Grindr’s Chief Product Officer, AJ Balance, emphasized the platform’s strong commitment to user safety and privacy. The team employs a range of proactive and reactive measures to ensure a safe and confidential user experience. Robust moderation capabilities allow users to report incidents, with the Grindr team responding swiftly to address any concerns. Additionally, proactive steps are taken to identify and prevent negative experiences that users may encounter on the platform.


Some creators of newer queer dating apps, like Simkhai with Motto, are taking proactive steps to enhance inclusivity for trans and nonbinary users. An example of such an app is HER, which defines itself as a “FLINTA (female, lesbian, intersex, trans, and agender) community and dating app.”
Robyn Exton, the founder of HER, emphasized their commitment to providing a secure space for queer individuals to express themselves and form meaningful connections. The app implements stringent verification processes and community guidelines to prioritize user safety.
This year, HER strengthened its stance against TERFs (Trans-Exclusionary Radical Feminists), sending user notifications and publicly expressing its anti-TERF position on Lesbian Visibility Day.

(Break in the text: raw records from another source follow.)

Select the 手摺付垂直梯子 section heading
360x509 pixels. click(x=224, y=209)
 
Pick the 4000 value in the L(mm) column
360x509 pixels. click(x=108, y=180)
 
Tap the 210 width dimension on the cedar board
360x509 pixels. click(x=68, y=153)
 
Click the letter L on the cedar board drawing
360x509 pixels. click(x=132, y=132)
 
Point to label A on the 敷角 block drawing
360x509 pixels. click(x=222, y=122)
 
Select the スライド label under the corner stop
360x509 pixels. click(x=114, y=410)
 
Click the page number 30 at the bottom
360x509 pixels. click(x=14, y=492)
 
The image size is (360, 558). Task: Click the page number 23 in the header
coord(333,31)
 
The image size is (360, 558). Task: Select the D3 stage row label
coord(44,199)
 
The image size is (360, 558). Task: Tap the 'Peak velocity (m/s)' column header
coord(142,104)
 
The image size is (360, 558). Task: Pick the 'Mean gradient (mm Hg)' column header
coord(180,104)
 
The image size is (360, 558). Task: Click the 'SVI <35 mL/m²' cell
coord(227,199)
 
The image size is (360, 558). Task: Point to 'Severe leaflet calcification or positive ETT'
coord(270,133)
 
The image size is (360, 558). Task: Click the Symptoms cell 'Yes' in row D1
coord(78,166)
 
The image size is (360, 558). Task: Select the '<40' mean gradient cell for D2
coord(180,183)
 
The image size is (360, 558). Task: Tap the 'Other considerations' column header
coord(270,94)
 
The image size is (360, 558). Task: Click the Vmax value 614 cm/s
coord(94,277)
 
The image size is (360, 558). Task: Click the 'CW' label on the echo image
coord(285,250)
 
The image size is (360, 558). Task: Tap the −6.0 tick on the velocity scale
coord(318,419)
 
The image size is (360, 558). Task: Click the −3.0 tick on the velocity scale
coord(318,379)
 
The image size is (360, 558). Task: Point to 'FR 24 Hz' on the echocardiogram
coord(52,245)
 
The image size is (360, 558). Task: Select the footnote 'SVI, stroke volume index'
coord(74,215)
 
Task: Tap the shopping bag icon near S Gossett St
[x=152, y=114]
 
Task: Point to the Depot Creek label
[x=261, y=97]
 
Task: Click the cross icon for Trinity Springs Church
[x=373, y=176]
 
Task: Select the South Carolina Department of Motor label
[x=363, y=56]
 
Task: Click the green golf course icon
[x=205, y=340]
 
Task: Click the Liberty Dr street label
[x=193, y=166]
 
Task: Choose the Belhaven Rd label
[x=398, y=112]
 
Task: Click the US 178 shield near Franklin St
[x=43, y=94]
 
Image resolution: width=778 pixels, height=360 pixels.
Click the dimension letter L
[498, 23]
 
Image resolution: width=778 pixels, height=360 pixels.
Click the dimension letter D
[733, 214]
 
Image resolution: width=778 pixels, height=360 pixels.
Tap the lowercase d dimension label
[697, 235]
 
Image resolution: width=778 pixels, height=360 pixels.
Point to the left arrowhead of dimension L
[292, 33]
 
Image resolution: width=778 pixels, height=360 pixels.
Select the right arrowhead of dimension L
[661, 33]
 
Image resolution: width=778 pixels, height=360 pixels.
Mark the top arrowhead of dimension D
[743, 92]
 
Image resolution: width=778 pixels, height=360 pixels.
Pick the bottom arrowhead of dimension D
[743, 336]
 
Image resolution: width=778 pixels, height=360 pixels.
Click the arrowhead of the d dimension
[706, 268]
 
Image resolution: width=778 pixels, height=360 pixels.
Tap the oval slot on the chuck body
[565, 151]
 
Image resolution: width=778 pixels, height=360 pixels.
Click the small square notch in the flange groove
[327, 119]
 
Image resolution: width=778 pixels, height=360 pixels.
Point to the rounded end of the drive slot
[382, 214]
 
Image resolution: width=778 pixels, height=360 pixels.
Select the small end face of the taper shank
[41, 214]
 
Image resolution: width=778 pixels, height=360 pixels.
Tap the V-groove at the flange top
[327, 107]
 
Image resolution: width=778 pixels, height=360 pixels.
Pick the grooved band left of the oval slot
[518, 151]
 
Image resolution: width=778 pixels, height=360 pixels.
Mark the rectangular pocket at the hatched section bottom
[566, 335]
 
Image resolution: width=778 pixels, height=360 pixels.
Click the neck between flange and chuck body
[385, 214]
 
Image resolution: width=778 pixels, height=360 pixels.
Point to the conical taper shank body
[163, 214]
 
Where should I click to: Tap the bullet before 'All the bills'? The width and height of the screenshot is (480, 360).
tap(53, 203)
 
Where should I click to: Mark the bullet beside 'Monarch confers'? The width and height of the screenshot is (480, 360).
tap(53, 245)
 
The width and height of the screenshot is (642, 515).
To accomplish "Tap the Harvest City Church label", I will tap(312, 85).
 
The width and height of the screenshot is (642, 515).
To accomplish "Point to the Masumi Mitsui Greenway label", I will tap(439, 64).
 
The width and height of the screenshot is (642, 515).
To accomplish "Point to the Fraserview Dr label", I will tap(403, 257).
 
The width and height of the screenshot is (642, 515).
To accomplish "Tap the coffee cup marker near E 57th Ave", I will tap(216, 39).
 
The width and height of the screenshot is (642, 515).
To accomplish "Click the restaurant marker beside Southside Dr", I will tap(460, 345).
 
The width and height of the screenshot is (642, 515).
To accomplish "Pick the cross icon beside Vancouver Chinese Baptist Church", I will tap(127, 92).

Before the launch of HER in 2015, LGBTQ+ women faced challenges in the dating landscape. Exton noted that existing platforms either mimicked gay men’s sites with superficial modifications for women or featured straight-oriented content that was not suitable for queer women. This gap in the market prompted Exton to create a dating product tailored to women’s needs.Originally launched as Dattch, the app eventually rebranded as HER. Exton drew inspiration from Grindr, which had successfully catered to gay men’s dating needs. However, HER evolved beyond a hookup-focused model to provide users with content, events, and opportunities to connect with friends, addressing broader community needs.

Several dating apps, such as Tser, are explicitly designed for the trans community. Tser markets itself as a platform for transgender individuals and their allies to connect online and foster friendships and support.

However, user reviews for Tser on vary, with some praising its functionality while others criticize its use of potentially transphobic language and categorization of users as ‘men’ and ‘women.’

Mary Richardson, co-creator of the label-free LGBTQ+ dating app Bindr, developed the app in response to the feeling that she and her partner didn’t belong in the existing dating scene. Bindr allows users to share their sexual orientation and gender identity if they wish but doesn’t require it. Richardson prioritizes user safety and personally reads every support ticket to ensure a welcoming environment, particularly for transgender and nonbinary individuals.

With an increasing number of people identifying as LGBTQ+, a variety of niche dating apps have emerged. Dr. Timaree noted that while more choices offer opportunities, they can also lead to decision fatigue and a marketplace-like dynamic. Dating apps have shifted how people connect romantically, introducing challenges in establishing genuine connections in a world with more options but often less accountability than traditional in-person interactions.